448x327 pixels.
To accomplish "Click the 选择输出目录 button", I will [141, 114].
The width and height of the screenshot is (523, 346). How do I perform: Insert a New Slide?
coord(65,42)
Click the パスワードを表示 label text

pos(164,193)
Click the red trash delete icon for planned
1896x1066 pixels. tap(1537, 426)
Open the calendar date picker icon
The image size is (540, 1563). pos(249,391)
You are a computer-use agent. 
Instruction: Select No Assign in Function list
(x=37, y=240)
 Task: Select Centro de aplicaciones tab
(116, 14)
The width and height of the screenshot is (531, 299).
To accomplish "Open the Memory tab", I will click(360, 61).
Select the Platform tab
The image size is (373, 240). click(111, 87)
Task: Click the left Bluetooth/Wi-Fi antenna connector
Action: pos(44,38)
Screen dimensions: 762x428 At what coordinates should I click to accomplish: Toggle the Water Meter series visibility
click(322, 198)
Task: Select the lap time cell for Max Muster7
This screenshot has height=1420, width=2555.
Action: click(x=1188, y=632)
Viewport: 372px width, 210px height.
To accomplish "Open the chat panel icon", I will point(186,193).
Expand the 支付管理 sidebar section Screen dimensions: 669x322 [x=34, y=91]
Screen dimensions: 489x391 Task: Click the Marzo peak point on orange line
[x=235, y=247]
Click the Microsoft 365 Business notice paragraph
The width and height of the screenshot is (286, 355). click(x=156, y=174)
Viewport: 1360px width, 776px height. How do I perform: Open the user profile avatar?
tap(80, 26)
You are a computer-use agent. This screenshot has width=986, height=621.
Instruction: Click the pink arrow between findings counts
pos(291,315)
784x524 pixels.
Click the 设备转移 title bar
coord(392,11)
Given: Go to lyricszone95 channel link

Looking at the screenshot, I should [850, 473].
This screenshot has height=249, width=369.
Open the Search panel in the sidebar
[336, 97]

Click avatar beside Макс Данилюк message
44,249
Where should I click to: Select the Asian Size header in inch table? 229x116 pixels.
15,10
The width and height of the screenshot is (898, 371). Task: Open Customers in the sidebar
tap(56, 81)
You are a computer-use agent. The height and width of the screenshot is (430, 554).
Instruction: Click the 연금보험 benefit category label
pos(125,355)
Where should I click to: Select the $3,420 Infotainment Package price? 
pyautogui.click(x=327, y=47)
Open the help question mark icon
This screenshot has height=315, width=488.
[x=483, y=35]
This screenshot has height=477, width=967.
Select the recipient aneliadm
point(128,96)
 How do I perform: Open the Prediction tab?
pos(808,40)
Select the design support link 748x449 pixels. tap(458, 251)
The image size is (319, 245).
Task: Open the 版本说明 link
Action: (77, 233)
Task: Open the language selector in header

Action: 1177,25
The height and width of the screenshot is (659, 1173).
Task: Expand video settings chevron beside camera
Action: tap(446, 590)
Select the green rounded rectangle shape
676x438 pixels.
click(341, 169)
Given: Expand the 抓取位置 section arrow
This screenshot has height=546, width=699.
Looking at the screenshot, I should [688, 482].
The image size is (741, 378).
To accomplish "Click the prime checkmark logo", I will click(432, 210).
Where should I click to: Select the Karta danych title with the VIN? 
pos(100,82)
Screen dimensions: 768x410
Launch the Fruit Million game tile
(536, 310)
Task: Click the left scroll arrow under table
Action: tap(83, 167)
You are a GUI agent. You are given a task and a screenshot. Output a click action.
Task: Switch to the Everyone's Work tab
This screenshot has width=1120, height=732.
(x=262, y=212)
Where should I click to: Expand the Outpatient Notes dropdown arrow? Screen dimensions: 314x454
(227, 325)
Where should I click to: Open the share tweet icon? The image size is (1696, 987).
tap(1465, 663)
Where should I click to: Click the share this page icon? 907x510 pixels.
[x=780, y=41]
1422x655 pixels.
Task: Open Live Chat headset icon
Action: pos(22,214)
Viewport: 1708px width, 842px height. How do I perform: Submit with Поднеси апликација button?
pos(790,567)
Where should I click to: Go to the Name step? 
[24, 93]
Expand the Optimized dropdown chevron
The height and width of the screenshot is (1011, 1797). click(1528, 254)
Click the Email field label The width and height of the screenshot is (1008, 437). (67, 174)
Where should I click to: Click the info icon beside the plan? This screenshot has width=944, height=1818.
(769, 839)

****************************************

● **What to do**: Which lines in the material above contain the word "dimensions"? Copy out each of those lines in full, and treat the match as case-sensitive.

● **Solution for this problem**:
Screen dimensions: 762x428 At what coordinates should I click to accomplish: Toggle the Water Meter series visibility
Expand the 支付管理 sidebar section Screen dimensions: 669x322 [x=34, y=91]
Screen dimensions: 489x391 Task: Click the Marzo peak point on orange line
Screen dimensions: 768x410
Where should I click to: Expand the Outpatient Notes dropdown arrow? Screen dimensions: 314x454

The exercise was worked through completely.